I am in full accord with the opinion of Mr. Justice WIEST in this matter, but desire to say a word on the constitutional question raised since that opinion was written. I think every thoughtful man must concede that the legislature could have refused to make this particular appropriation and, if it had, no legal complaint could have been made. If, then, the legislature was in the position where it could give or withhold the appropriation as it saw fit, it was in no different position than a private donor might be who chooses to give the college a donation of like amount with the condition that the Detroit Trust Company should have supervisory control to see that the terms of the donation were complied with. Had some public-spirited citizen made such a donation under the condition indicated, could it be said that the condition was unconstitutional? The private citizen *Page 435 
and the legislature stand in the same position, either could give or withhold. If this be so, then either had a right to annex a condition, and if the gift is accepted by the college it must take it subject to the condition and comply therewith. The only way the college could avoid compliance with the condition would be to refuse the gift. To reach any other conclusion, it must be said that the legislature was under obligation to make this particular donation without condition.
It is argued that the legislature had a constitutional duty to support and maintain the college. Granting this to be so, does it follow that, because it is under a constitutional obligation to maintain the college, it may not make a particular gift upon condition and appoint some agency to see that the condition is complied with? It is indeed a strange process of reasoning to say that the legislature may give or withhold but, if it does give upon condition, that the condition is unconstitutional.

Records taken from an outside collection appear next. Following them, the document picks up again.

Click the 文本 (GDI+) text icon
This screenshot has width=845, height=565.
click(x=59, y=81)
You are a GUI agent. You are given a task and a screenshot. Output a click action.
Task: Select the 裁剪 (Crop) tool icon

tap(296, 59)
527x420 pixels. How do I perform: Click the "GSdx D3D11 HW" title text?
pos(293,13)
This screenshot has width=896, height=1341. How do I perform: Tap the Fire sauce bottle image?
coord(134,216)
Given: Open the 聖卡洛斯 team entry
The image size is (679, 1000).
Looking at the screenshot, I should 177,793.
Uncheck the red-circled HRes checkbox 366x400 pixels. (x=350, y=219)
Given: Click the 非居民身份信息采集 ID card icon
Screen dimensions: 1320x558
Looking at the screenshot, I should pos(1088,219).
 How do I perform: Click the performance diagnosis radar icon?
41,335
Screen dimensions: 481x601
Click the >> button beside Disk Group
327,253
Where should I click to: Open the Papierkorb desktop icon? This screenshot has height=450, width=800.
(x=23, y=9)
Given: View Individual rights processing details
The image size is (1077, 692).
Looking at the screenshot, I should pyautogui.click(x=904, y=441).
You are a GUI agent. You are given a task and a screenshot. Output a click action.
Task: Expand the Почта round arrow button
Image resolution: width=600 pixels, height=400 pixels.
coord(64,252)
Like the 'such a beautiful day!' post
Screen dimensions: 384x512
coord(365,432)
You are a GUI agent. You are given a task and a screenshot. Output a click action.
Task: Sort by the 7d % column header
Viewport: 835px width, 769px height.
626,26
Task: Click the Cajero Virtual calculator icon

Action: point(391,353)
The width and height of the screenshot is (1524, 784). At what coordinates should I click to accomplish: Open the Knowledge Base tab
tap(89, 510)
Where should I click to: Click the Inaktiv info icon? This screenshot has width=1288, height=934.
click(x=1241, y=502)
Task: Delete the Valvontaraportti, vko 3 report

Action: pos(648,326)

This proposition was very sensibly disposed of inWeinberg v. Regents of University, 97 Mich. 246, 254, where it was said:
"In making appropriations for its support, the legislature may attach any conditions it may deem expedient and wise, and the regents cannot receive the appropriation without complying with the conditions."
Notwithstanding this court made that statement in the year 1893, it is argued in 1924 that it is of no account, that the college may reach out and lay hold of an appropriation, given upon condition, and ignore the condition on the plea that it is unconstitutional. If this argument be sound, then it must be assumed that the legislature would have made the appropriation regardless of the condition. I do not believe this court is in a position to so hold. *Page 436 
It was said in Warren v. Mayor, etc., of Charlestown, 2 Gray (Mass.), 84, where the question was discussed:
"If they (the parts of the act) are so mutually connected with and dependent on each other, as conditions, considerations or compensations for each other, as to warrant a belief that the legislature intended them as a whole and that, if all could not be carried into effect, the legislature would not pass the residue independently, and some parts are unconstitutional, all the provisions which are thus dependent, conditional and connected must fall with them."
"If the void part of the act is the compensation for or the inducement to the valid portion, so that, looking at the whole act, it is reasonably clear that the legislative body would not have enacted the valid portion alone, then the whole act will be held inoperative and void. It is not necessary that the invalid portion of an act of the legislature should have operated as the sole inducement to the passage of the law to render the same void. It will have that effect if the void part to any extent influenced the legislature in passing the statute." 1 Lewis' Sutherland on Statutory Construction (2d Ed.), § 303.
See, also, Cooley's Constitutional Limitations (6th Ed.), p. 211; People, ex rel. Attorney General, v. Sperry  HutchinsonCo., 197 Mich. 532 (L.R.A. 1918A, 797).
If it can be said, by any stretch of the imagination, that the condition annexed to the appropriation is void because unconstitutional, then, I insist, the whole act must fail.